A) What adverse side effects? So far, you have given zero examples. Other than "A small increase in Autoimmune disorders in the people who live longer." Which is somewhere like 100% likely even if not using your immune system didn't have an effect, because they are living longer.
B) The prevalency of the disease in non vaccinated populations is greater.
There were 9891 CDC-classified serious adverse reactions from diphtheria vaccines last year. Considering the mortality of diphtheria in the US (0% over the last decade), that's a roughly 3200:1 ratio of serious adverse reaction from vaccine to serious adverse reaction from the actual disease.

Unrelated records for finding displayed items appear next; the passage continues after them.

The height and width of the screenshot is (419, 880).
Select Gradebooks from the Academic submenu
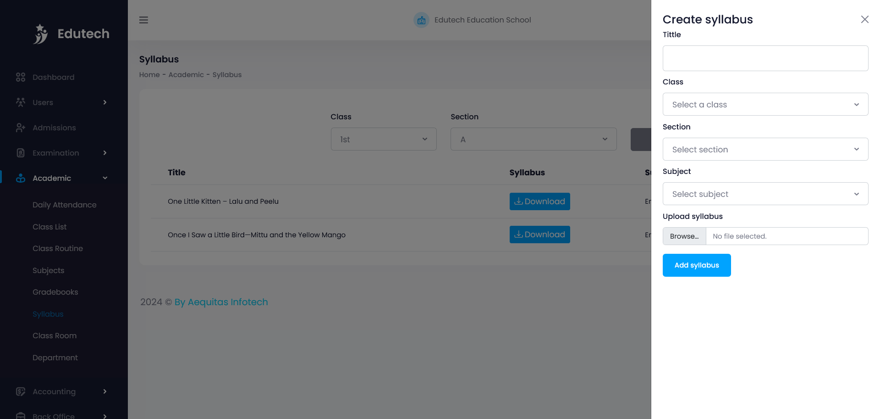(x=55, y=292)
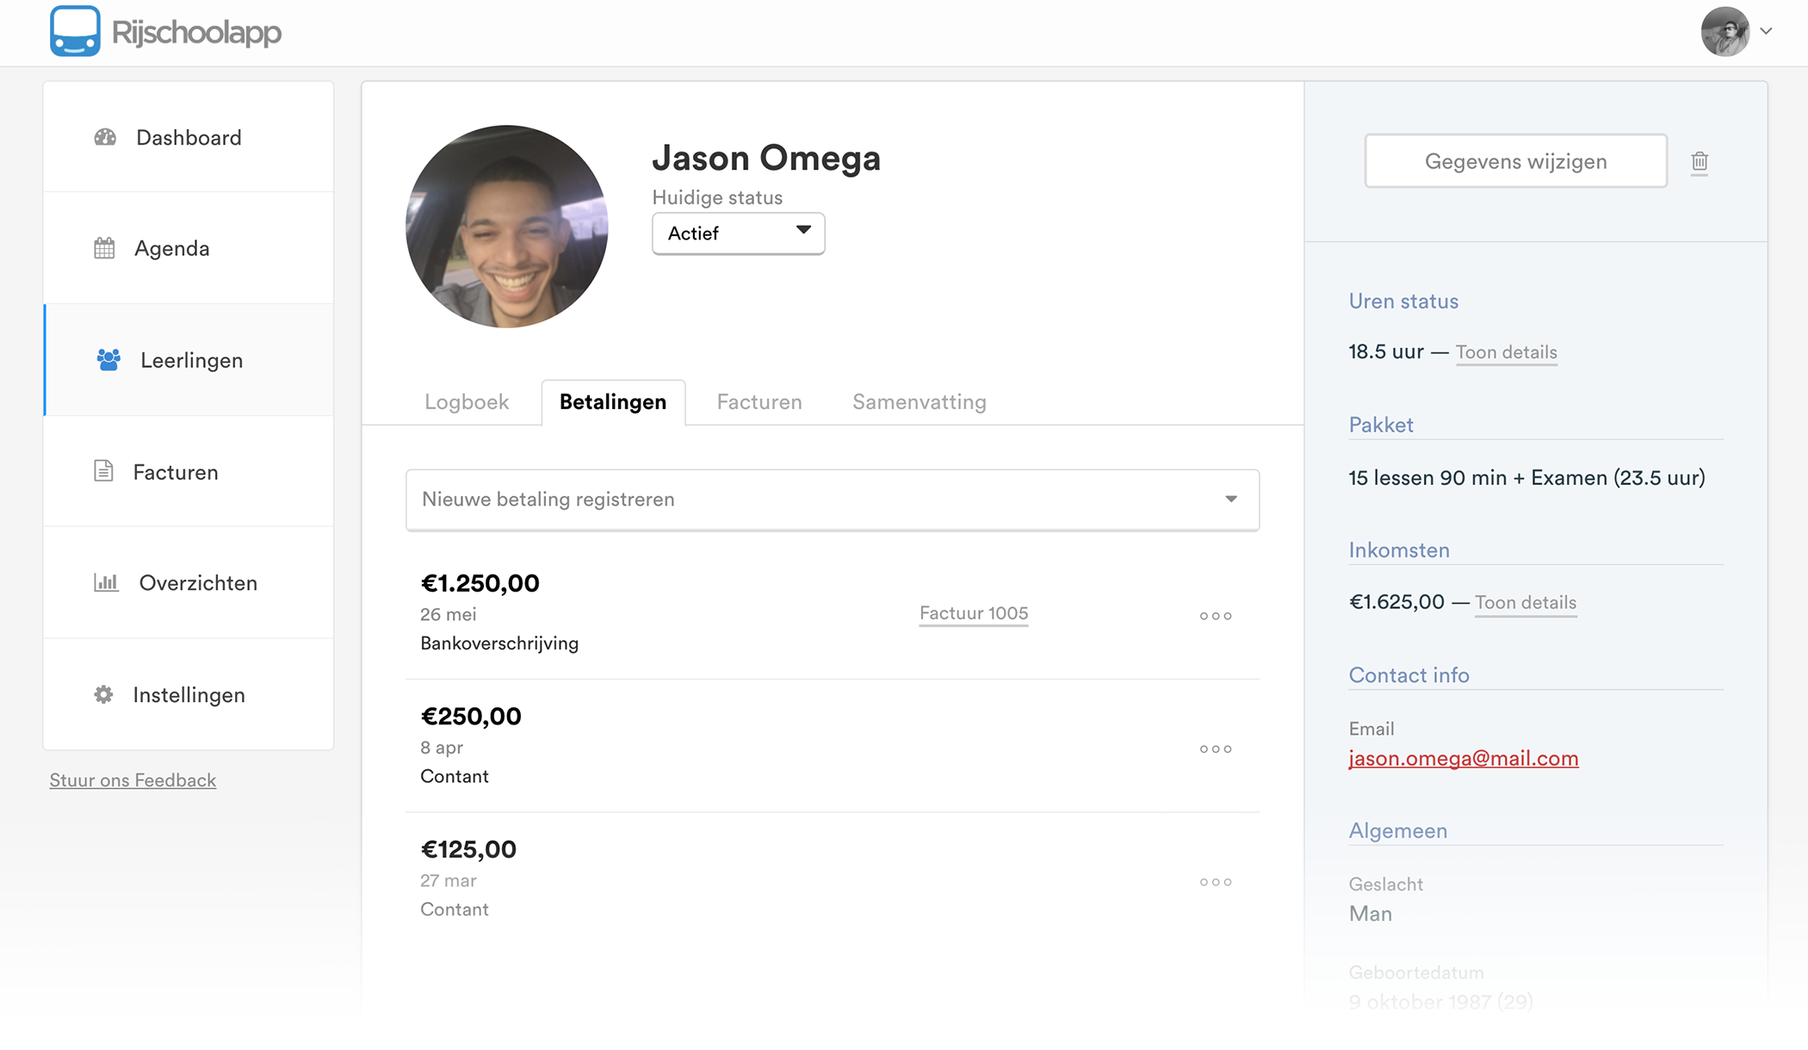
Task: Open Instellingen via the gear icon
Action: (104, 694)
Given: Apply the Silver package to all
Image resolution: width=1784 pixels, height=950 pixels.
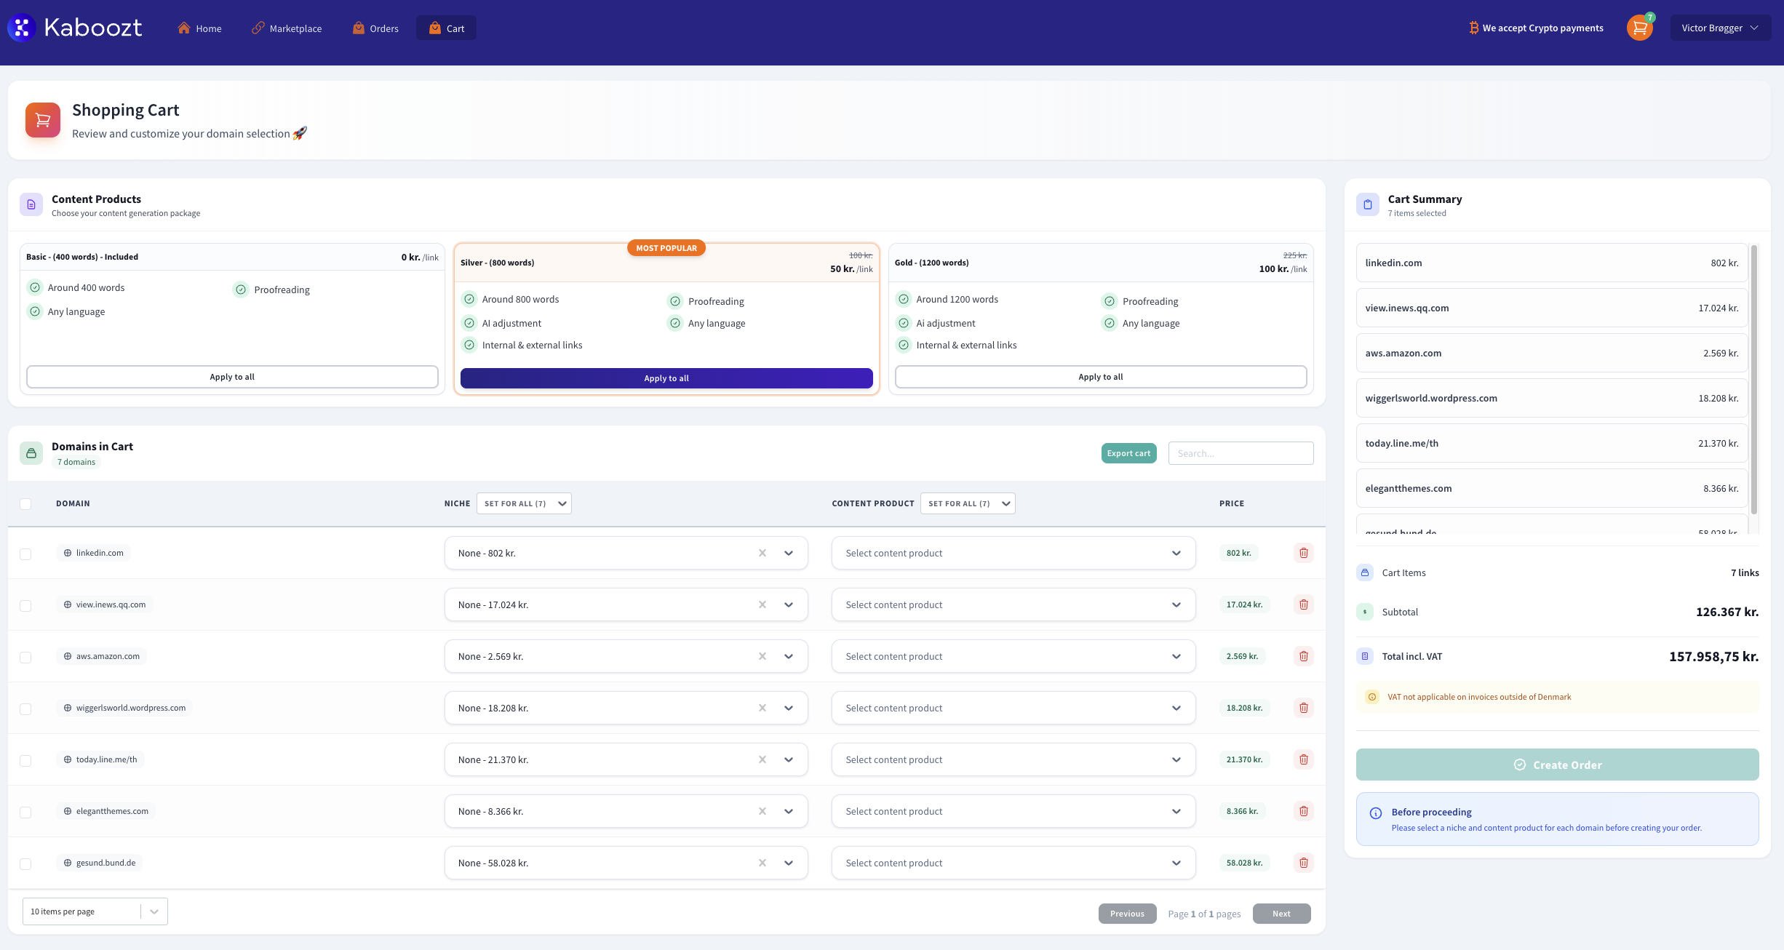Looking at the screenshot, I should click(x=666, y=378).
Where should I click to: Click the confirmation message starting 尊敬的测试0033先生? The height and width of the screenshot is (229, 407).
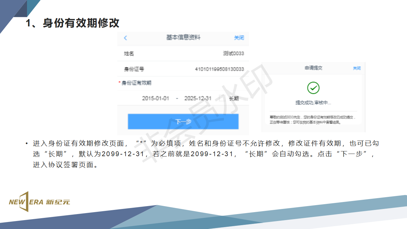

Prevalence and disease management in non-vaccinated populations isn't what I'm discussing. When you've got a high rate of incidence then it makes sense to vaccinate. Once domestic incidence rates are down, continuing to do so should involve a risk/benefit analysis.
In the US, that analysis is predicated on the assumption that there's apparently going to be an outbreak infecting a hundred or so people, every year, in a country that hasn't had any outbreaks in over a decade, and only 3 incidences in the last decade.
The epidemiological studies of the latest outbreaks also indicate that they occur in populations with poor living conditions and prevalent alcohol abuse; namely, not the entire population of a country that would justify wide-spread immunization programs.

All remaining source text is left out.